Connaît-on seulement les gens qui nous accompagnent où sommes nous naturellement aveuglés par le degré de bêtise qu’ils sont capables d’atteindre ? Combien faut-il de temps à un homme, à une femme pour réaliser que son compagnon est un crétin consommé, et qu’est-ce qui permet enfin de prendre conscience de la tragique réalité ?
Le drame, il n’y a que dans le drame que l’on réalise à quel point ceux que l’on côtoie sont avec, ou tout simplement contre soi. Dans la difficulté, on reconnaît sa famille, ses amis, on apprend à les comprendre à travers leurs comportements, on découvre même des personnalités remarquables, remarquablement intelligentes et fidèles, ou remarquablement bêtes et méchamment stupides, c’est le cas de mon ami qui va avec sa femme de Charybde en Scylla et qui, au jour le jour, découvre à quel point la bêtise atteint des sommets toujours plus élevés.

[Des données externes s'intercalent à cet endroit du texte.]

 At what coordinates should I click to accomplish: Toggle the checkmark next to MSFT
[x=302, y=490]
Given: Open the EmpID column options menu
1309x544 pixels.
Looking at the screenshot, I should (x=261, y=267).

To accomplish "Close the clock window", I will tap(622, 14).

- - Je n’en peux plus, vraiment je vis un cauchemar, me dit-il atterré.
- - Pourquoi ?
- - Tu ne connais pas la dernière ?
- - Comment le pourrais-je ?
- Bon, ce matin au petit-déjeuner, ma femme prenait son café en lisant le journal, je lui dis : ce matin je dois passer à l’atelier pour réparer un objet rare, je ne pourrais pas ouvrir le magasin. Elle lit son journal, elle ne me répond pas. Moi, j’ai du boulot, je pars à l’atelier en me disant qu’elle a bien compris le problème et qu’elle ouvrira comme convenu la boutique, tu penses, une réparation à 500 euros, je ne peux pas me permettre de passer à côté, surtout en ce moment.
- - Je comprends.
- - À l’atelier, je fais ma réparation, puis j’arrive au magasin vers 11h, le rideau est baissé, le magasin est fermé. Le cafetier me saute sur le poil : mais qu’est-ce que c’est que cette merde, y’avait plein de monde ce matin, et comme samedi dernier, fermé, mais qu’est-ce que tu fous bordel ? Alors je lui explique que j’ai demandé à ma femme d’ouvrir, car j’étais à l’atelier, mais elle ne l’a pas fait parce qu’elle n’en n’avait pas envie et lui, il s’arrache les cheveux et il me dit : moi si j’avais une femme comme la tienne, je boirais tous les soirs.Alors furax, j’appelle ma femme et je lui demande pourquoi elle n’a pas ouvert le magasin et tu sais ce qu’elle me répond ?
- - Non.
- - D’abord, elle a mal dormi cette nuit parce que je ronflais, je lui ai dit : il te suffisait de me pousser du coude pour me réveiller et j’aurais arrêté de ronfler, après, elle ajoute que j’ai fait du bruit en jouant avec mon téléphone, mais elle ne m’a rien dit sur le moment, ensuite elle insiste sur le point qu’elle devait faire la compta et qu’elle n’avait pas envie d’ouvrir ce putain de magasin, et elle en remet une couche en disant : et puis ça m’empêche de chercher du boulot ? De chercher du boulot ? mais on n’a même pas vendu le magasin et elle cherche déjà du boulot en se faisant les ongles sur la table de la cuisine ? ça fait une semaine qu’elle essaye de faire un CV, je crois bien qu’elle en est incapable. En plus, au magasin l’autre jour, tu sais que je porte des appareils pour mes oreilles, je suis sourd, je fais répéter deux fois une cliente, je ne l’ai pas entendu, ça arrive, l’autre, ma femme, elle me regarde et elle pousse un Pffff ! d’un mépris, mais d’un mépris, je ne comprends pas, en plus, je vais te dire, elle me hait.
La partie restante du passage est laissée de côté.